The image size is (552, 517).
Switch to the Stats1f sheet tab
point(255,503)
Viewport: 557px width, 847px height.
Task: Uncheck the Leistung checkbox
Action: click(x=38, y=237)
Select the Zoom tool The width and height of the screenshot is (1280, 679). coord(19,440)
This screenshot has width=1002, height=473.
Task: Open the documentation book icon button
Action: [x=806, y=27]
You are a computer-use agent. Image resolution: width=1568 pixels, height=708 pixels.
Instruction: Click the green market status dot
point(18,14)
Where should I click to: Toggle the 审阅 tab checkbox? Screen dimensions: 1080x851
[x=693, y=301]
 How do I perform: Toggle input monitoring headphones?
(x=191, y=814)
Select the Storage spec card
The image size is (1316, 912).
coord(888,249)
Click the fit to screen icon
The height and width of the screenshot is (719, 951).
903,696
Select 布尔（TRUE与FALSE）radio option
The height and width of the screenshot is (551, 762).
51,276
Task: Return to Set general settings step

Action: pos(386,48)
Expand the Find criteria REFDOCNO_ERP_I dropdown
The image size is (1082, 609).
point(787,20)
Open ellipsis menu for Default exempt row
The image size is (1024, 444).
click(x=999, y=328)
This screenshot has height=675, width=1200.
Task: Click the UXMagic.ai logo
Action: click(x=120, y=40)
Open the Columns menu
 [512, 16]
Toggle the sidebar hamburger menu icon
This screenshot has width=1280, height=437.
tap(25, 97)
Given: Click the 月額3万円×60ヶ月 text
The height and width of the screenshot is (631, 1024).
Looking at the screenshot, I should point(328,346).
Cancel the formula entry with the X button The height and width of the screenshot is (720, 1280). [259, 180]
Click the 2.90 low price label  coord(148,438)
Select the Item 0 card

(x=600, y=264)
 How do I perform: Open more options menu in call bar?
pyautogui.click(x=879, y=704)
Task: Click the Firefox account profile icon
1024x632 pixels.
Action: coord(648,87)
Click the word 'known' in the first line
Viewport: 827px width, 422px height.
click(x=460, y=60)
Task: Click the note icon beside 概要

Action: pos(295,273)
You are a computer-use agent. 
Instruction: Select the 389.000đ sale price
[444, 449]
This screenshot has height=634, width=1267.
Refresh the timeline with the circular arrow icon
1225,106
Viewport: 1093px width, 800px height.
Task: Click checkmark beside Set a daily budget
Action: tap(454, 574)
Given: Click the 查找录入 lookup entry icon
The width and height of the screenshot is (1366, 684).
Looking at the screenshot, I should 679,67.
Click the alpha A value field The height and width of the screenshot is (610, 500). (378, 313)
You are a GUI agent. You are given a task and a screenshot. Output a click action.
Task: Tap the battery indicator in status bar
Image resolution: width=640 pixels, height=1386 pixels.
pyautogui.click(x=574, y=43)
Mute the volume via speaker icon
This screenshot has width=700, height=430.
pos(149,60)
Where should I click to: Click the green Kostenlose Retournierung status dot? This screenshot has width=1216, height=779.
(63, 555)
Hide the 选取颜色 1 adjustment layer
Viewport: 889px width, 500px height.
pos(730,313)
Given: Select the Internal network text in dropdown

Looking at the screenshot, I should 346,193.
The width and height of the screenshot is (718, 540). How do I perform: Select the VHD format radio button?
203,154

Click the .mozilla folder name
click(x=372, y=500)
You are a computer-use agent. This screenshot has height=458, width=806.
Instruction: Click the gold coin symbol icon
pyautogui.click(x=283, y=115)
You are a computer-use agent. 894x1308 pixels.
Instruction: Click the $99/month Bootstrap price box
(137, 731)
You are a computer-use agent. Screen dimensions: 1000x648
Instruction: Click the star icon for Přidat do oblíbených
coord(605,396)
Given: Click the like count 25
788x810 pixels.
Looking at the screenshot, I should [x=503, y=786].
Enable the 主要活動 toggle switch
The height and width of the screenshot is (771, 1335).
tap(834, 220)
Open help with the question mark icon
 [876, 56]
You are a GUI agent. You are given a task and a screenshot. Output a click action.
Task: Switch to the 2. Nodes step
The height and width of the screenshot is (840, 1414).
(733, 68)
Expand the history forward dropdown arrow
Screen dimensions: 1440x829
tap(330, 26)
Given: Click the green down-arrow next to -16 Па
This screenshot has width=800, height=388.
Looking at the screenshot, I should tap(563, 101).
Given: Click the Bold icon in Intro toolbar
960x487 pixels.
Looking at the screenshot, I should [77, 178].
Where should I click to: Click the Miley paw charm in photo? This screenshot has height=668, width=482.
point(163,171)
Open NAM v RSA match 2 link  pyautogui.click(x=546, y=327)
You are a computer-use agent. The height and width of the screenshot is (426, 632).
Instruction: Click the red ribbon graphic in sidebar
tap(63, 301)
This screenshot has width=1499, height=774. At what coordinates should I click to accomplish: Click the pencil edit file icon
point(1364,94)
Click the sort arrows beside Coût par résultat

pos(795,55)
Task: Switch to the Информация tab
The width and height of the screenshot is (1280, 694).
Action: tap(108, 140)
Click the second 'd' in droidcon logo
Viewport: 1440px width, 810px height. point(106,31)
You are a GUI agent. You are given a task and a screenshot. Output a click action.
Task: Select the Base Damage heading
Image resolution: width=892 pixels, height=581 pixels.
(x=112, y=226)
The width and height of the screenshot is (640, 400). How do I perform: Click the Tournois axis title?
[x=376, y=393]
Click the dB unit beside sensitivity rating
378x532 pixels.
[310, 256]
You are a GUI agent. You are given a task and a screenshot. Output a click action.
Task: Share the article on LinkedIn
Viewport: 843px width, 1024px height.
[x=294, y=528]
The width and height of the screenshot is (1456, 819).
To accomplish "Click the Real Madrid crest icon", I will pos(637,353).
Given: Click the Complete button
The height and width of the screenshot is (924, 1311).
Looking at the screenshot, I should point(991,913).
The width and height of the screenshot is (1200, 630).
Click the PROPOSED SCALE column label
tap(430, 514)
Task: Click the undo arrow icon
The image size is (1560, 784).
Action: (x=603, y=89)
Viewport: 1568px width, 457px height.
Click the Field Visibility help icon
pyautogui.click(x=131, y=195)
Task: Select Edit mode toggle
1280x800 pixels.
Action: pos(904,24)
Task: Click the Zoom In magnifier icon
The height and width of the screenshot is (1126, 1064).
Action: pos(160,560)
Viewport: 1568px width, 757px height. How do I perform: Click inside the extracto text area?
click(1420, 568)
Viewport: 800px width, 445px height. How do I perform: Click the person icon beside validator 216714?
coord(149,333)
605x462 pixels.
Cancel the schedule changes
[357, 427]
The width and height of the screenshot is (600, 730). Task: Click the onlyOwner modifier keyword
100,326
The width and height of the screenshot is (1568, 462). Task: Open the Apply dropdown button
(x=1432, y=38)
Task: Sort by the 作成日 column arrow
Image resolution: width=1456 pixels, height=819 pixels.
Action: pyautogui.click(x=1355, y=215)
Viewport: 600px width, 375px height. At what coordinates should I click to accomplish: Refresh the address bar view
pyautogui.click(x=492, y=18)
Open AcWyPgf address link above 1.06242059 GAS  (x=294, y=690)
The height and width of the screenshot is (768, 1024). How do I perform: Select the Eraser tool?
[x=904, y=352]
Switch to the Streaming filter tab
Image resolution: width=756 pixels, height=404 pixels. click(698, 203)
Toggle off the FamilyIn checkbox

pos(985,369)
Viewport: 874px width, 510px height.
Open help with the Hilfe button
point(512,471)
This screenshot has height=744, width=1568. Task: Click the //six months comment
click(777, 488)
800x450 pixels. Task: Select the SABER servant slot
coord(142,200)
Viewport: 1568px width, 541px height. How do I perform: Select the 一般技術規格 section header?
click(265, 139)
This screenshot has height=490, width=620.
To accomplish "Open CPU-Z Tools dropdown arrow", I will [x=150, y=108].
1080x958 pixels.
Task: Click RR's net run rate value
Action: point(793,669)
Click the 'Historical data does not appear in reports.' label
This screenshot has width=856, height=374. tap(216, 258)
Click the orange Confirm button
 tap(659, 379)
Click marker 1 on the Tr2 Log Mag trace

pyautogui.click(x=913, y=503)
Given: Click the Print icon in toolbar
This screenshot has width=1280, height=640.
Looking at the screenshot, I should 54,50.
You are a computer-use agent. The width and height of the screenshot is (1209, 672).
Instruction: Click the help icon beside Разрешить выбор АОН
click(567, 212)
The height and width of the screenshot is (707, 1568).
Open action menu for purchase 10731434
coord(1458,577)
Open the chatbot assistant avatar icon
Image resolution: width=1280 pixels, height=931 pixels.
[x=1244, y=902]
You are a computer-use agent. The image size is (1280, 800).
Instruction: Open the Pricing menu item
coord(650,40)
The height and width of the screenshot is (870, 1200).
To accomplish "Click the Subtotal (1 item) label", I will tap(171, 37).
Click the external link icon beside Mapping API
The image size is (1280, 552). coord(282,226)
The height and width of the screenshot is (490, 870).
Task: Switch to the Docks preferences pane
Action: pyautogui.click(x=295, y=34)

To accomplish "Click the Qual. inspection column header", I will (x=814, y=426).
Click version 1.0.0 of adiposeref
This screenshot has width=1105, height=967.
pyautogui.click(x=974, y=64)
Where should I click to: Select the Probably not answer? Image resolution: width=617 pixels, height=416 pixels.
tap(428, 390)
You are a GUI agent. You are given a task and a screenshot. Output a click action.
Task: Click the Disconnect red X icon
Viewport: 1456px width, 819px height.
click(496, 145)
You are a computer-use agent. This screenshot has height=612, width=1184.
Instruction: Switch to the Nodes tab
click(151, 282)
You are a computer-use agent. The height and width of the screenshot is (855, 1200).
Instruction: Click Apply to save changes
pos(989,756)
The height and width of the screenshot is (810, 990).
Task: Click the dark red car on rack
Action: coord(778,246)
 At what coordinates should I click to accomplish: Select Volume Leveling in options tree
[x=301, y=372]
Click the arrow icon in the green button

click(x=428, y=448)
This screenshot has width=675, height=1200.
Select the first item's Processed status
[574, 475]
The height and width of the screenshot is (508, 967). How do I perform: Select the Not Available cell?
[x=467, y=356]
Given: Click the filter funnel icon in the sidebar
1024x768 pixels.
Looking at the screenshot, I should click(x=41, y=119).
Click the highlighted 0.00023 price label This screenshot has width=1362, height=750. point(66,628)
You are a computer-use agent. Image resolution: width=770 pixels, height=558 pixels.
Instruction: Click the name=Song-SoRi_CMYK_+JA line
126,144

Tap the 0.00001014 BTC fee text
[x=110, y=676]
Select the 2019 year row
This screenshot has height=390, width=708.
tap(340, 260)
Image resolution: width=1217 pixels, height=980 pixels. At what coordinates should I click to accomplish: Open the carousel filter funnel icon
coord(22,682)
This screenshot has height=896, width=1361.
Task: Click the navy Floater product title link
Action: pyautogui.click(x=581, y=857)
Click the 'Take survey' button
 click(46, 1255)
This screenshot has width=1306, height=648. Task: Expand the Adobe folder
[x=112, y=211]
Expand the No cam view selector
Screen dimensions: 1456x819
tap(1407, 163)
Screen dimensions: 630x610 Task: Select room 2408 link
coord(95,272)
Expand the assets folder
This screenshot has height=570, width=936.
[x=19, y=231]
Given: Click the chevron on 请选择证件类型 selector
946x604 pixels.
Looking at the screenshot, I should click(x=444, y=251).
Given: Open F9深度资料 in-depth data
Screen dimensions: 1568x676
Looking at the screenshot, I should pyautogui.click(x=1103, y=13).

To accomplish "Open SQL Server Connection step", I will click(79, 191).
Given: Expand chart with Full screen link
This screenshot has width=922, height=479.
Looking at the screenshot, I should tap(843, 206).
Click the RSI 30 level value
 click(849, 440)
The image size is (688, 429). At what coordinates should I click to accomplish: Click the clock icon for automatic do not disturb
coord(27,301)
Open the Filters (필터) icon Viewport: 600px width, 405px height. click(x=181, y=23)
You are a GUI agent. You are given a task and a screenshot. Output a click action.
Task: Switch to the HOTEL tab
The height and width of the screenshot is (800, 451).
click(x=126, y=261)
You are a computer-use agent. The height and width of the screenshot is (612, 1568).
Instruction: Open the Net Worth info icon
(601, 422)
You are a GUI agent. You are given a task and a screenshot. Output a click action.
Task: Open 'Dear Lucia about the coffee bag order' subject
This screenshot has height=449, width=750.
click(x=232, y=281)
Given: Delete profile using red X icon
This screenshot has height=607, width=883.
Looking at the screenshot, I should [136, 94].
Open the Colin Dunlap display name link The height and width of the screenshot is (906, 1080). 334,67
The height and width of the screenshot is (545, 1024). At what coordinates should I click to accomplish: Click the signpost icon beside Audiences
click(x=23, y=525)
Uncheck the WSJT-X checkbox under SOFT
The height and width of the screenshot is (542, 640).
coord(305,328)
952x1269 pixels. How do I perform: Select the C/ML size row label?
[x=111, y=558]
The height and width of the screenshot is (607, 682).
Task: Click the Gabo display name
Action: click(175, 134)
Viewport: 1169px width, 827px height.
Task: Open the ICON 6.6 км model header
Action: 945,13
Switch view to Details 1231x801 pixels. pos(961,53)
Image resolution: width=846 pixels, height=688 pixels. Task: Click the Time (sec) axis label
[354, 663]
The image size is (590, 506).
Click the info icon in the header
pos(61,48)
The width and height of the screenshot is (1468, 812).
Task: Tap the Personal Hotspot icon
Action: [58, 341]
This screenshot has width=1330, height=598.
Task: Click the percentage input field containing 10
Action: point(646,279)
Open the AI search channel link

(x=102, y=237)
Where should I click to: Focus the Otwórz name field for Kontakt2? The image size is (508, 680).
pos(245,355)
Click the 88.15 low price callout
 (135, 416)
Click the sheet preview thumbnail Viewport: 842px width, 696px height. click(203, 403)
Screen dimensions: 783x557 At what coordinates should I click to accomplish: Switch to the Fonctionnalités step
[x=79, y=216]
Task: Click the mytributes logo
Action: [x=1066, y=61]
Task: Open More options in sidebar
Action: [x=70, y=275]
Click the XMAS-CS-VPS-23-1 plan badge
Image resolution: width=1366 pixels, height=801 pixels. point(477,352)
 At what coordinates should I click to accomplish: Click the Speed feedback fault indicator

> **TASK GOAL**
Lines holding the word "profile" should be copied from the entries above.

> **RESULT FOR THIS EXERCISE**
Task: Click the Firefox account profile icon
Given: Delete profile using red X icon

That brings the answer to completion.